▸ WORK TO COMPLETE
Copy out the entries word for word, leaving images aside.

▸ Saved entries
========

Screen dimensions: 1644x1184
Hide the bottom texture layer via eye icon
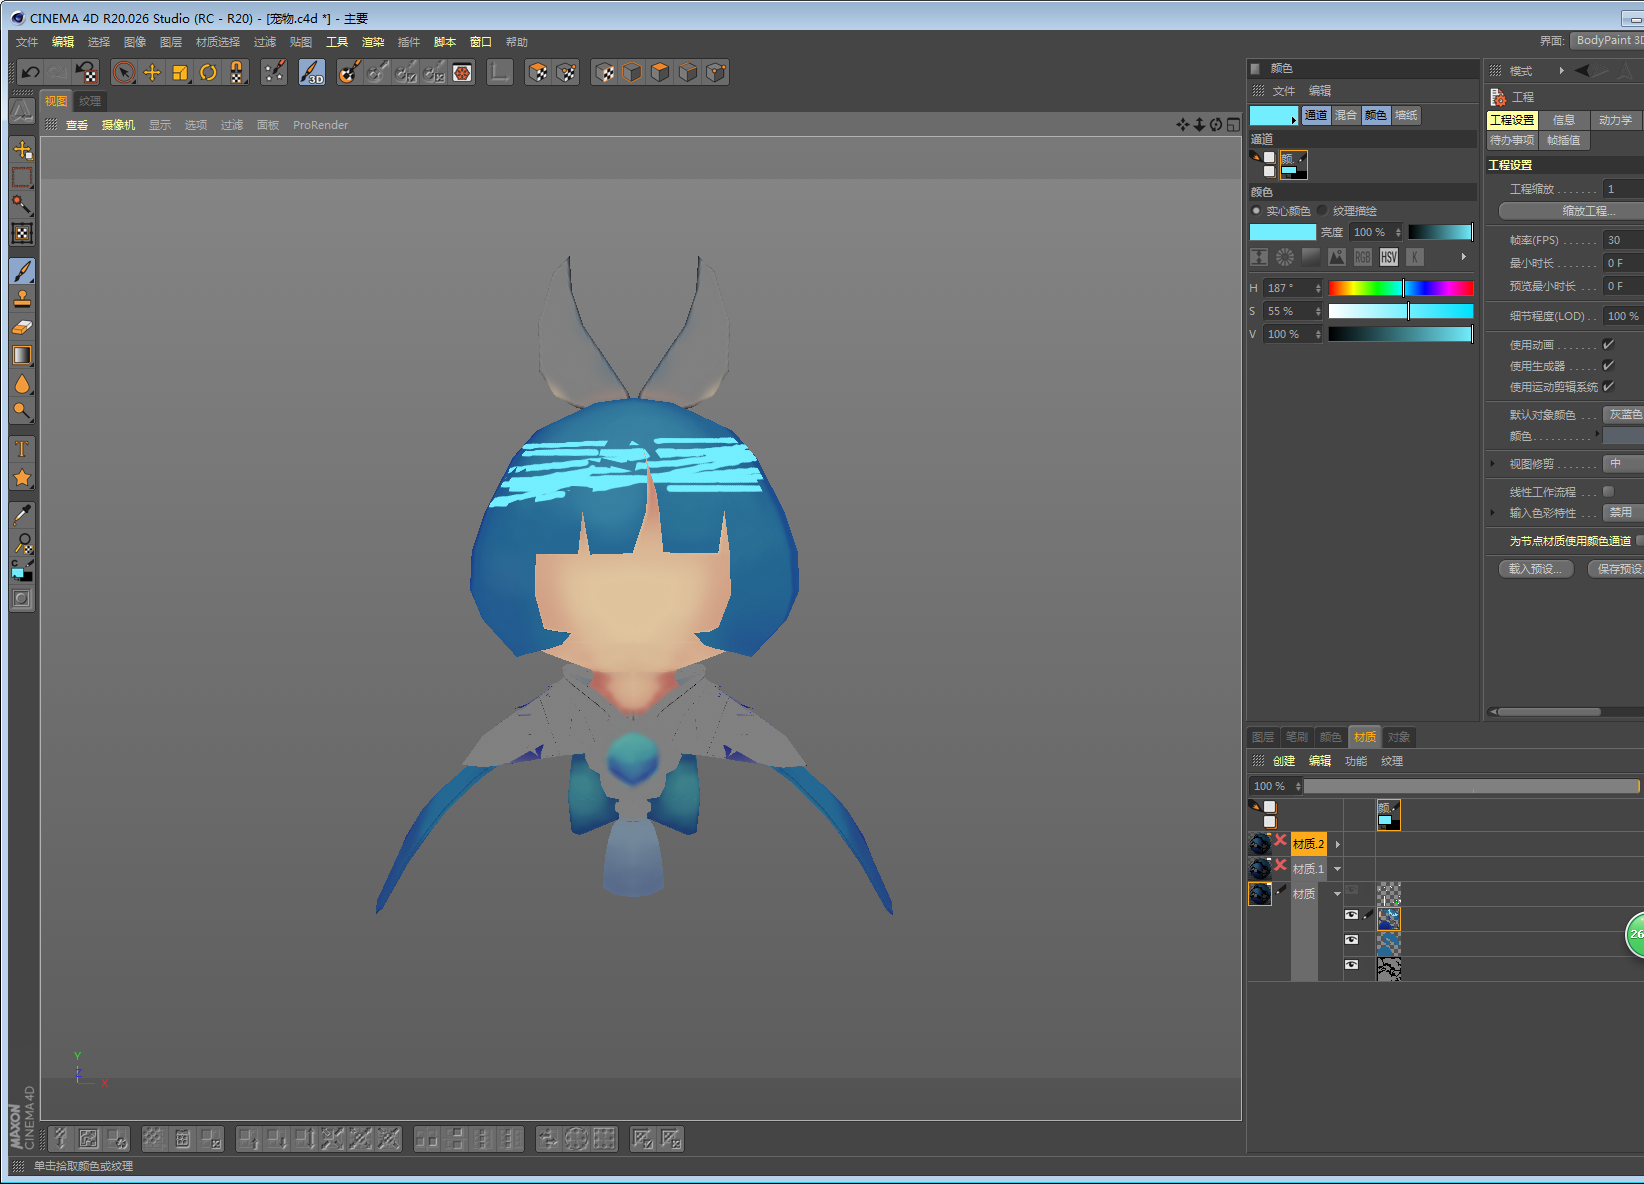(x=1351, y=966)
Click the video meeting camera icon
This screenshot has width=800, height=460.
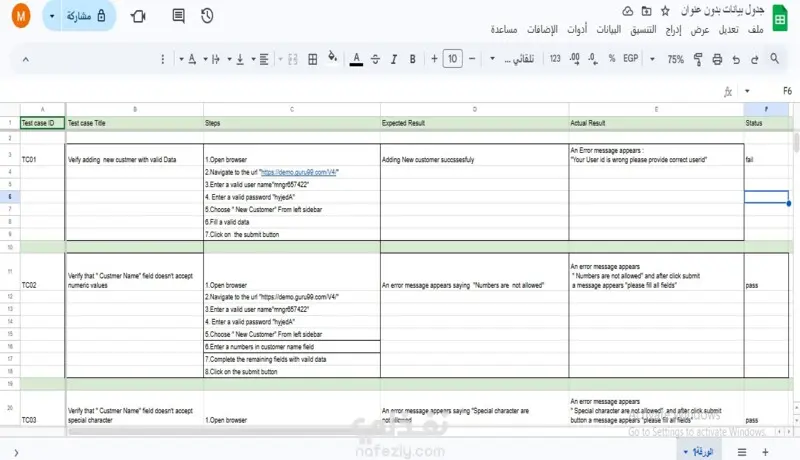pos(138,16)
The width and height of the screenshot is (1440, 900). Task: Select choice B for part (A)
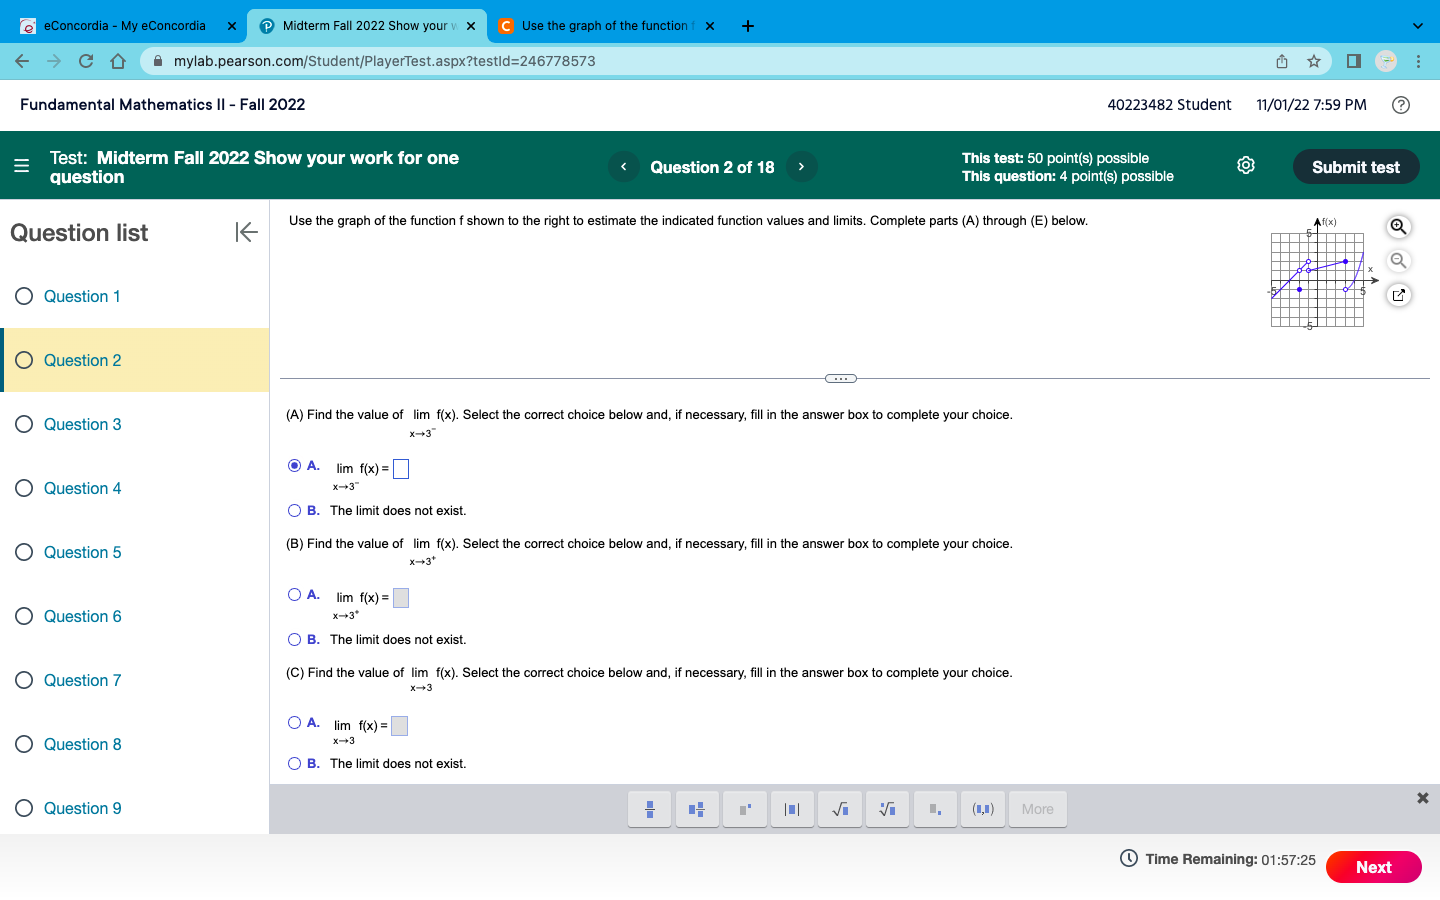[294, 510]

========

▸ ANSWER SPACE
Screen dimensions: 1644x1184
Hide the bottom texture layer via eye icon
(x=1351, y=966)
Click the video meeting camera icon
This screenshot has width=800, height=460.
pos(138,16)
The width and height of the screenshot is (1440, 900). Task: Select choice B for part (A)
[294, 510]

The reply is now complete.